Rover Search and Sample Return
This search and sample return project was based after the NASA sample return challenge, and it provides experience with the three essential elements of robotics, which are perception, decision making and actuation. This specific project uses the Unity game engine to simulate the environment.
The simulator can be downloaded here:
The included code requires Python 3 and many dependencies. Using Anaconda is the easiest way to get things working. View the instructions at the RoboND Python Starterkit.
Run the Code
You can test out the simulator by opening it up and choosing "Training Mode."
To run the automated code included in this repository:
- Activate the conda environment with
source activate RoboND(setup by following the instructions here)
python ./code/drive_rover.pyto start the automation logic (this communicates with the simulator directly)
- Start the simulator (double click
Roversim.x86) and choose "Autonomous Mode."
This Jupyter Notebook includes all of the major functions, which are broken out into individual sections. I will describe the unique functions below:
The rover relies on a single camera feed for determining its actions. To find the navigable path, I use a RGB threshold of (160, 160, 160) where any pixels above those values is considered navigable terrain. Logically, anything that not considered navigable terrain is an obstacle. Thus, reversing the threshold will provide an array of obstacles.
Here is what the navigable color threshold looks like. The rover is able to drive through any area in white.
The final color threshold used finds the sample rocks. These sample rocks are yellow. I used a HSV filter range of [20, 150, 100] and [50, 255, 255] to pull out yello-ish objects. OpenCV has a function called
inRange that handles the color range threshold. It requires an HSV image (via a converted RGB image) and the lower and upper range. Any time a sample rock is seen in the rover's camera, a mask with values will be returned. This mask is used to guide the rover over to the sample rock.
Here is what that rock sample color threshold looks like.

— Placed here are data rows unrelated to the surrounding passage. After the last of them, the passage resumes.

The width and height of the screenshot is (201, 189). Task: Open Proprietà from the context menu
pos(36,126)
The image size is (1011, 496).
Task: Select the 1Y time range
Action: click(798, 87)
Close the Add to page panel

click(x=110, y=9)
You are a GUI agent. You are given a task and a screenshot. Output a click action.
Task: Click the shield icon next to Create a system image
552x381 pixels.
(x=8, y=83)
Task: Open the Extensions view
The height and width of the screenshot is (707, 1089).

process_image function contains all the functionality for taking a raw image and determining where the rover is able to navigate and if a sample rock is nearby. This function also populates the world map with features identified as the rover moves around.
The first step in the pipeline is to change the image from the rover's vantage point to a top down view. This is done with a perspective transformation that takes a predetermined trapezoidal shape and converts it into a square shape. I used OpenCV's
warpPerspective functions to perform this transformation.
This transformed image is then run through the three color threshold functions I discussed above. This will identify the navigable area, the obstacles and any sample rocks in the frame.
An important next step is to change the image arrays to be relative to the front of the rover. This is done by flipping the image so it's centered along the x-axis of the rover's grid.
The image below shows the main steps to go from the rover's camera to the rover-centric navigable image.
In order to fill out the world map, the image's rover-centric coordinates must be transformed into world coordinates. Each image type (navigable, obstacle, rock sample) is first rotated and then translated. These changes are based on the rover's current position and direction in relation to the world map. It is now possible to map each object to the world map by coloring each world map pixel location with each type's color (navigable=blue; obstacle=red; sample rock=yellow).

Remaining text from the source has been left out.